NTB: What types of climate related research projects do you envision NASA's Earth Sciences Division getting involved with in the future?
Dr. Hipskind: As I said, in this coming year we're doing a major study of the Arctic. In fact, we're looking at a range of things including major bio-mass burning that takes place in the Boreal Forest in Canada and Siberia, and looking at the impact of that on the air quality. But also, the Arctic tends to be the repository of a lot of transported pollution generated from the mid-latitudes, and again, trying to look at those processes and distinguish natural pollution from manmade pollution that's transported into the Arctic. That's certainly a significant focus of our work.
We also, as I think I mentioned earlier, have plans to do some major hurricane studies to really try to pin down their causes. When these waves come off the west coast of Africa, probably 10-percent of them actually go unstable and form into these large storms. So the real key issue to understanding hurricanes is trying to really understand the hurricane genesis, and what are the detailed microphysical processes, or dynamical processes, that cause some of these waves to develop into major hurricanes. Those are two of the major thrusts.

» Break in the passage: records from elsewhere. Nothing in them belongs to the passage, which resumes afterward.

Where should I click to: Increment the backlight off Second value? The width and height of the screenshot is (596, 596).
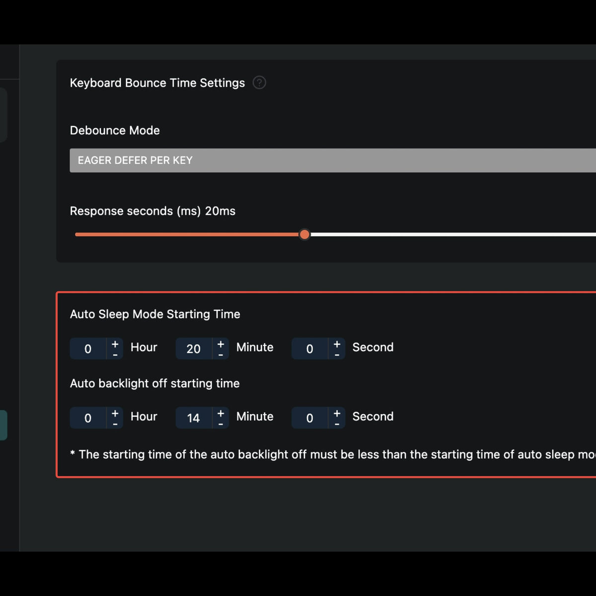(x=336, y=412)
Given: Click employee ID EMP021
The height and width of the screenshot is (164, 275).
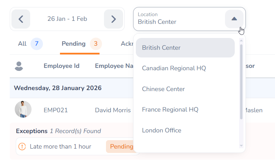Looking at the screenshot, I should [56, 110].
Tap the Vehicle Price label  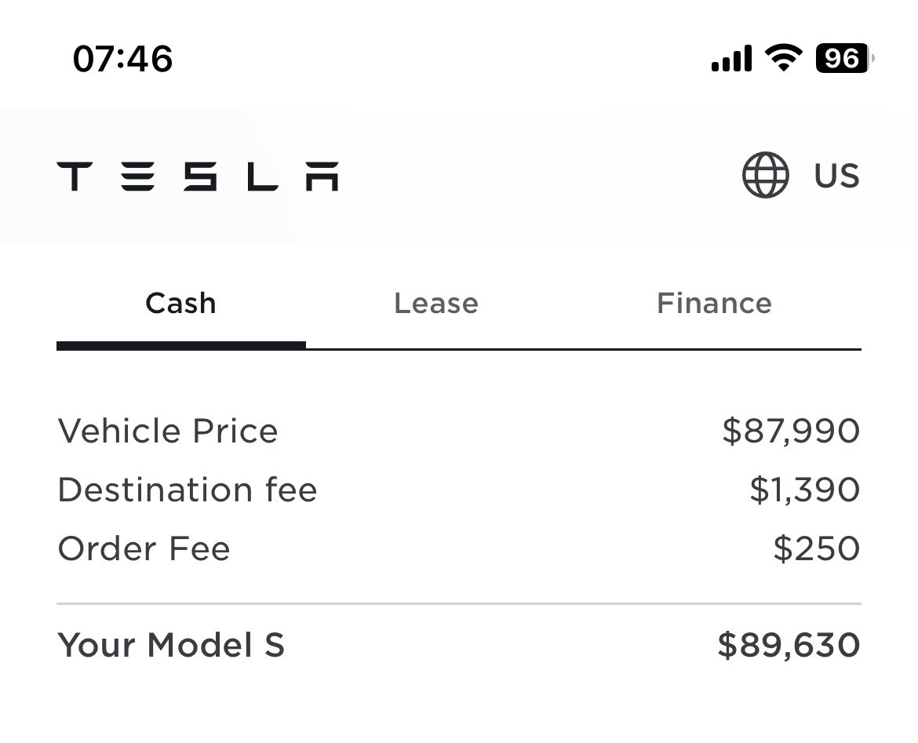click(168, 431)
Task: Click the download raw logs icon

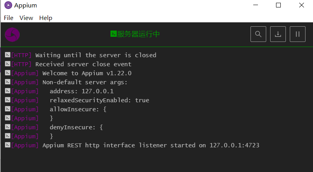Action: pos(278,34)
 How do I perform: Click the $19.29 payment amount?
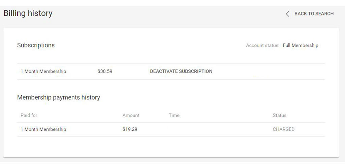click(x=130, y=129)
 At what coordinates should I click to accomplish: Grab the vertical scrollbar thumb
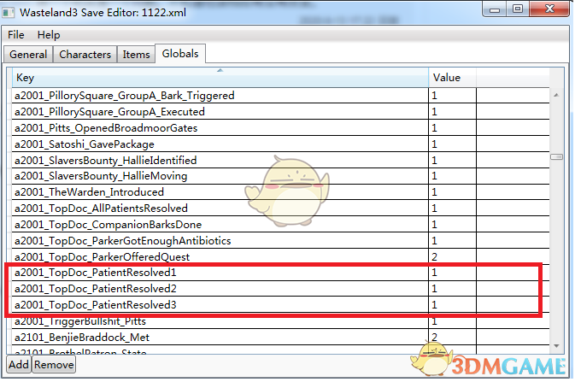coord(556,157)
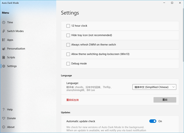184x133 pixels.
Task: Click the Scripts document icon
Action: [x=4, y=57]
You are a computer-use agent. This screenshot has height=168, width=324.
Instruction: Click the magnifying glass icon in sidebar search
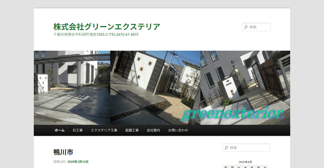(x=226, y=148)
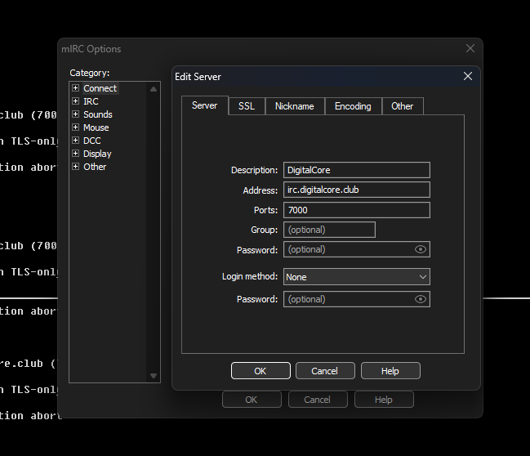Expand the Display category plus icon

pos(76,154)
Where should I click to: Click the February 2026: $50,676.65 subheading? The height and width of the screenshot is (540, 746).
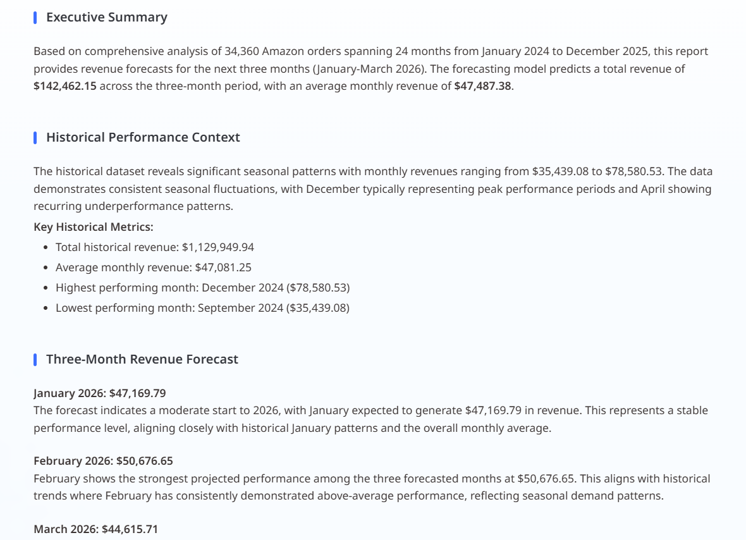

Equally important in the whole issue of climate change is, what's going to happen in my backyard? We've kind of understood the global climate change, in a very sort of average sense, but the real key area for future research is going to be understanding regional climate change and what are the specific impacts that I can expect in my region of the world, or my state, or my city?
Those are really going to be difficult issues. I mean, in the State of California, for example…
NTB: You did a presentation on this for the State of California, didn't you? So you've done some work in this area.
Dr. Hipskind: Yes, and the State of California is looking at spending billions of dollars in water projects and those are going to be highly dependent on expected regional climate impacts. I think that's really where the major focus of our research is going to need to go – on trying to understand regional climate impacts.
NTB: I'm no scientist, but I would imagine if we can work out the problem and understand how it works at the regional level, the big picture – global – will take care of itself. Am I correct in that assumption?
Dr. Hipskind: The big question on the global scale is whether we're going to be able to turn back global warming through some of these mitigation policies – changing our fuel usage, etc. – or whether we're really going to have to focus more effort and resources on adaptability, i.e. adapting to inevitable climate change. The regional impact studies will really help in both of those arenas.